И до, и после «переворотов» 1497 и 1499 гг. реальная власть в стране принадлежала не какой-либо придворной группировке, а великому князю Ивану Васильевичу, который был далек от мысли отказаться от управления государством или разделить это управление с кем бы то ни было. Вся его политическая практика исключала возможность такого «многовластия». Принципиальные воззрения государя всея Руси на этот счет были им изложены в устном послании к дочери, великой княгине Елене Литовской, в мае 1496 г. Речь шла о проекте передачи Киева брату великого князя Александра Сигизмунду. «Слыхал яз, каково было нестроение в Литовской земле, коли было государей много. А и в нашей земле, слыхала еси, каково было нестроенье при моем отце. А опосле отца моего каковы были дела и мне с братьею, надеюся, слыхала еси, а иное и сама помнишь.
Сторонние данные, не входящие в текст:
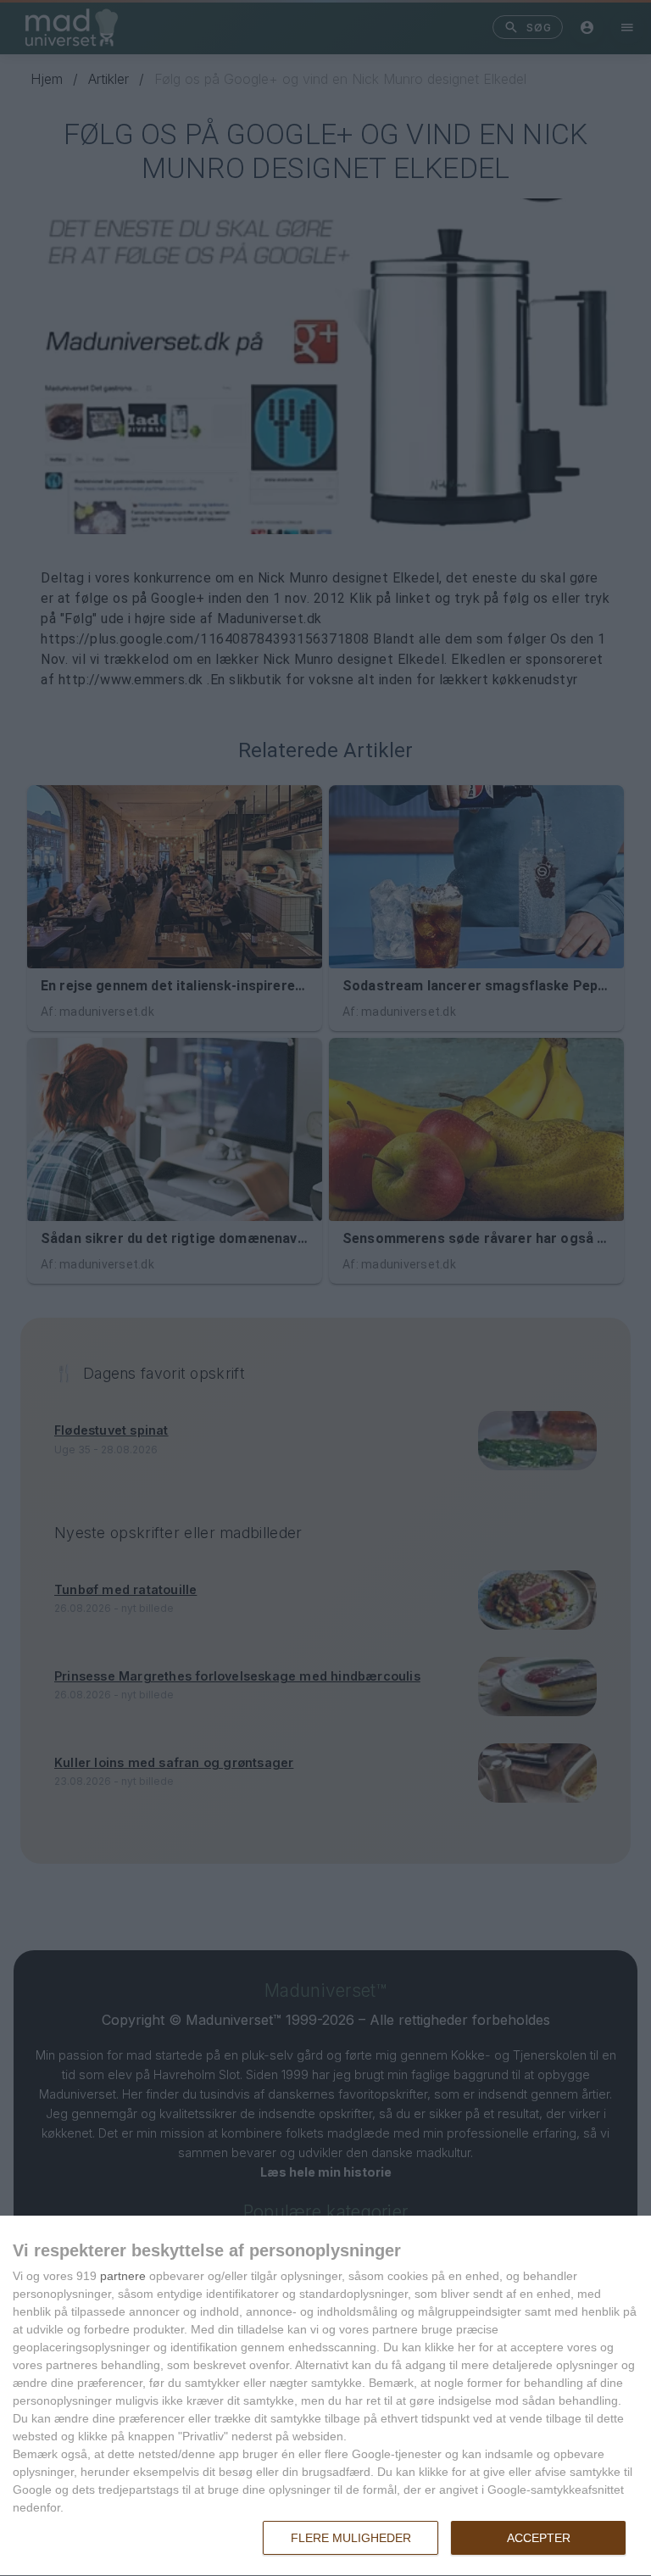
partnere (123, 2276)
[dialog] (325, 2396)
И только Жыдимонт будет в Литовской земле, ино вашему которому добру быти?»[192] При таких установках (подкрепленных огромным опытом) любой наследник, как бы он ни именовался, мог быть только помощником великого князя, исполнителем его воли, в лучшем случае советником, но отнюдь не самостоятельным правителем — ни в своем титулярном «уделе» (вроде Новгорода и Пскова), ни, тем паче, во всей стране.
Думается, именно потому, что династический вопрос не имел в глазах Ивана Васильевича принципиального политического значения (речь шла о подборе исполнителя и продолжателя, а не правителя с собственной политической линией), «перевороты» совершались так легко. Впрочем, эту легкость тоже не следует преувеличивать — при дворе шла глухая борьба, с которой великий князь не мог не считаться. Это не ускользнуло от внимания иностранных наблюдателей — в январе 1500 г. ливонский магистр Вальтер фон Плеттенберг писал о «вражде» великого князя с его сыновьями из-за того, что он хотел «своего внука иметь наследником в качестве великого князя». Возвращение Василия весной 1499 г. не означало отстранения и падения Дмитрия, но было уступкой сыновьям: великий князь хотел по возможности избежать конфликта в своей семье накануне крупных политических событий — готовилась большая война с Литвой.
191
Лурье Я. С. Краткий летописец Погодинского собрания // Археографический ежегодник. 1962 г. М., 1963. С. 443; Казакова Н. А, Ливонские и ганзейские источники о внутриполитической истории России в конце XV — начало XVI в. / Вспомогат. истор. дисциплины. Л., 1976. Вып. 7. С. 148—157.
192
Памятники дипломатических сношений Московского государства с Польско-Литовским. Спб., 1882. Т. 1. С. 224—225, № 43.